Negotiating Your Salary in English: Word-for-Word Scripts That Work
Salary negotiation is a communication skill before it is anything else. The professional who negotiates a 20% higher offer than the professional with identical qualifications does not have better skills — they have better negotiation language. And salary negotiation language is learnable, repeatable, and surprisingly compact: a dozen well-chosen phrases cover the vast majority of salary negotiation scenarios.
Why Indian Professionals Undersell in Salary Negotiations
Two specific patterns repeatedly undermine Indian professionals in salary negotiations:
The first is accepting the initial offer as the final offer. In international professional contexts, the initial offer is almost never the final offer. It is a starting position. Accepting it without negotiation is not just leaving money on the table — it signals to the employer that you do not know your market value, which can affect how they perceive and utilise you.

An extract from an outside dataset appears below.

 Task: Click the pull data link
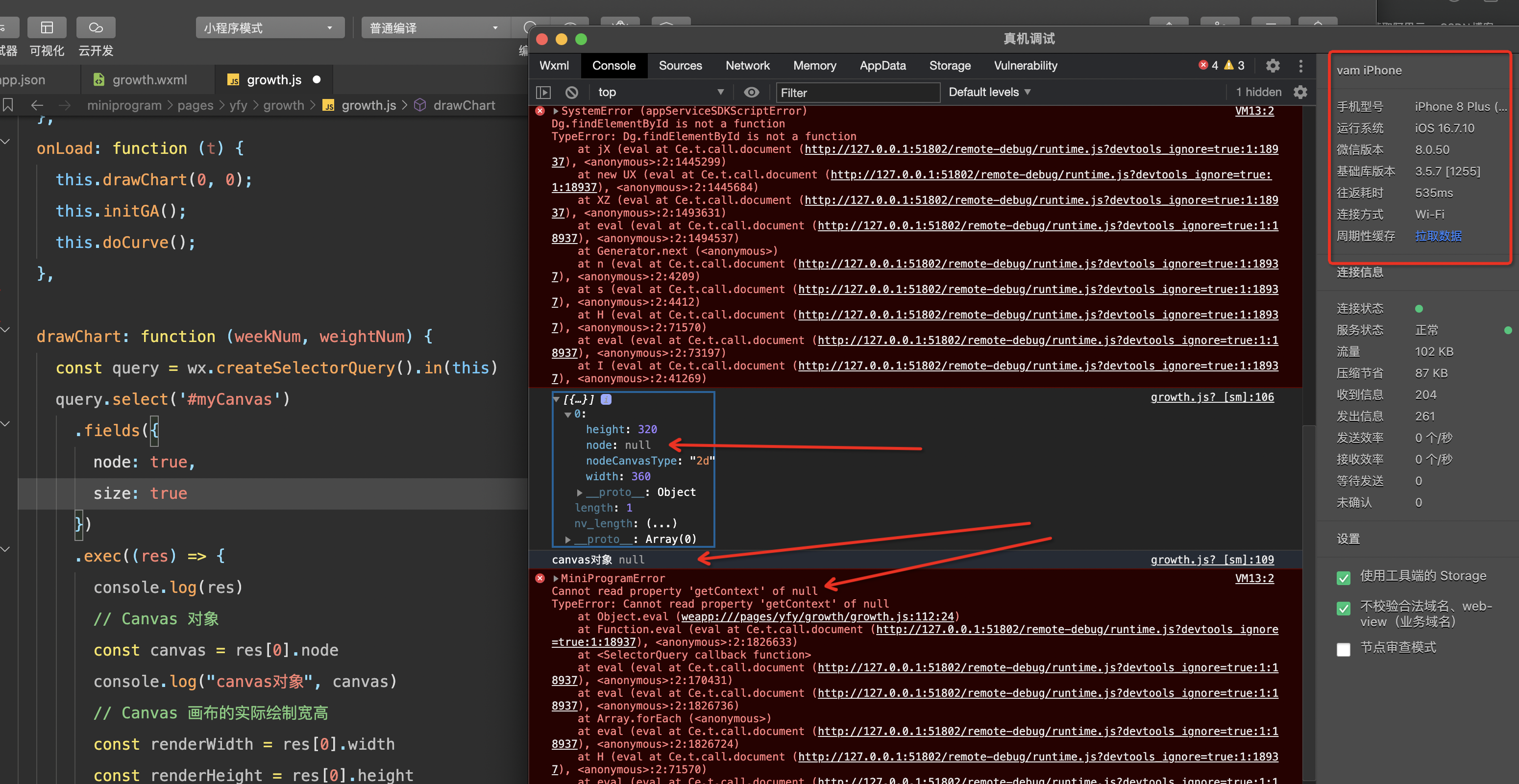[x=1438, y=236]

The second is apologising for negotiating. Phrases like "I know this might seem too much but..." or "I hope you don't mind me asking..." signal that you believe negotiating is inappropriate. It is not. Negotiating a salary offer is a completely normal, expected professional behaviour in international hiring. Employers who penalise candidates for polite negotiation are not employers you want to work for.
The Complete Script
When you receive the offer: "Thank you — I'm genuinely excited about this opportunity. Would it be okay if I took a day to review the complete package before responding?" This buys you time without seeming indecisive.
When you come back: "I've reviewed the offer carefully and I'm very interested in joining the team. Based on my research into market rates for this role and my [X years] of experience in [specific area], I was expecting something closer to [target figure]. Is there flexibility in the base salary?"
If they say no immediately: "I understand — can I ask if there are other elements of the package where there might be more flexibility? Things like [joining bonus / performance review date / additional leave / professional development budget]?"
If they say yes and you receive a revised offer: If it meets your needs, accept warmly: "That works for me — I'm looking forward to joining the team." If it does not: "That's better — I'm still slightly short of [target]. Could you meet me at [compromise figure]? I think that would close the gap and I'd be very happy to accept."
The close, once agreement is reached: "Thank you — I appreciate the flexibility. I'm genuinely excited about this role and I'm committed to making a strong contribution from day one."